Aside from economic benefits, though, the Energy Revolution has delivered significant environmental benefits. Increased natural gas production has spurred the replacement of coal power plants, and a past AAF research indicates that natural gas accounts for two thirds of coal’s lost capacity (the remaining third coming mostly from wind). Pollution rates for natural gas are 82 percent lower for nitrogen oxides, 99.8 percent lower for sulfur dioxide, and about 50 percent lower for carbon dioxide. Switching from coal to natural gas and wind power has meant less pollution. And total emissions from energy production have fallen significantly over recent years, as the chart below shows.
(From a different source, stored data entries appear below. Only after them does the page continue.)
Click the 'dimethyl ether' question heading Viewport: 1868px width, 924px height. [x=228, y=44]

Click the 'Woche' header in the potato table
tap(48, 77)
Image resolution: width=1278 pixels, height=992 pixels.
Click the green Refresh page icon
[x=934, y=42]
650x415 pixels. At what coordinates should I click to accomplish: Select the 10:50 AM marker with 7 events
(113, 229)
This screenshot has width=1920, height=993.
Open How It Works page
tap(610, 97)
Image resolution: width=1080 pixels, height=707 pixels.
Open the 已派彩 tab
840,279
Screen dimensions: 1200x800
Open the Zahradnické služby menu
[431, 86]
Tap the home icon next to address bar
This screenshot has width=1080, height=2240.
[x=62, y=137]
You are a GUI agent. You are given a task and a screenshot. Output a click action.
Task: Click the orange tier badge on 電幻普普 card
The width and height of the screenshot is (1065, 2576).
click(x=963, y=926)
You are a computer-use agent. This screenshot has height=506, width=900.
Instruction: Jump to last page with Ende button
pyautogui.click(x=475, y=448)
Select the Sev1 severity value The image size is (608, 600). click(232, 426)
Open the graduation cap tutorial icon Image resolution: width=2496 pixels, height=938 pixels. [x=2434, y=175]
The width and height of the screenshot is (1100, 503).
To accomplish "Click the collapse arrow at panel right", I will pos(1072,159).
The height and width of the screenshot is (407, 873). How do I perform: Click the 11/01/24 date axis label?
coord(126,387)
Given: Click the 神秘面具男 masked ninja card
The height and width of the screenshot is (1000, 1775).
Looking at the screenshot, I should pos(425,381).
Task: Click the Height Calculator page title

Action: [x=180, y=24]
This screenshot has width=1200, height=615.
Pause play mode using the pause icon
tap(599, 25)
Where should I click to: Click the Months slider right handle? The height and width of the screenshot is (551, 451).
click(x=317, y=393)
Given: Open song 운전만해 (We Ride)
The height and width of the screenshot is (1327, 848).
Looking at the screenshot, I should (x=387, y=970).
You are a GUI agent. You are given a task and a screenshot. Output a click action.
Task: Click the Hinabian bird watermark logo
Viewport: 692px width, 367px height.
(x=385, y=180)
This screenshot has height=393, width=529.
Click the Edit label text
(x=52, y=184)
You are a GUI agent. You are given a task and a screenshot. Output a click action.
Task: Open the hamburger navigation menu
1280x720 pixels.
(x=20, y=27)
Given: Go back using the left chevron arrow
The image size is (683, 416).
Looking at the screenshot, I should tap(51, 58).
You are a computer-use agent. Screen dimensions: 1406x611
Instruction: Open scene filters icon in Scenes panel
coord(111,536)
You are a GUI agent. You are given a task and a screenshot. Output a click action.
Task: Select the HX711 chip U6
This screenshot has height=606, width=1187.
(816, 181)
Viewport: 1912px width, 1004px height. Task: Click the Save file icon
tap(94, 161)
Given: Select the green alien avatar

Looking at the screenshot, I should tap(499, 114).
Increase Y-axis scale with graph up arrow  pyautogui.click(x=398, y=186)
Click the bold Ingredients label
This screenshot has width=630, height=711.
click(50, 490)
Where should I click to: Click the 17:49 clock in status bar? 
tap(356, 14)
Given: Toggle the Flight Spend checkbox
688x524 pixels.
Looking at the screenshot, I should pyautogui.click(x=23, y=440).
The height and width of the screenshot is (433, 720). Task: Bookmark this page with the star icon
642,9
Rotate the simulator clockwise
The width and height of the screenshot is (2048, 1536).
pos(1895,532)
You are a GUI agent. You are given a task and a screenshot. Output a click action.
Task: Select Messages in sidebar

AAF estimate comparing EIA 2009 AEO Projections and Observed EIA data. Carbon dioxide for all U.S. energy, others restricted to electricity-related pollution.
Some of those environmental benefits came from markets, some from regulations, and some from subsidies. The market surely motivated much of the switch from coal to natural gas, but regulations on sulfur dioxide are a likely explanation as well. Further, subsidies for wind power created a government incentive for companies to switch to this cleaner fuel type (as opposed to a market-based decision), which produces environmental benefits in exchange for subsidies.
What the above data shows is that economic benefits to the public come almost entirely from market choices, and practically none from mandates or subsidies. This conclusion is not surprising, since a subsidy merely uses taxpayer funds to create incentives (profit) for a behavior in lieu of the genuine market conditions. Considering that Americans spent a combined $446 billion less on petroleum and natural gas in 2015 than they were projected to spend, it seems unlikely that taxpayers’ willingness to subsidize an industry could ever match the power of the market (total annual energy subsidies are around $15 billion).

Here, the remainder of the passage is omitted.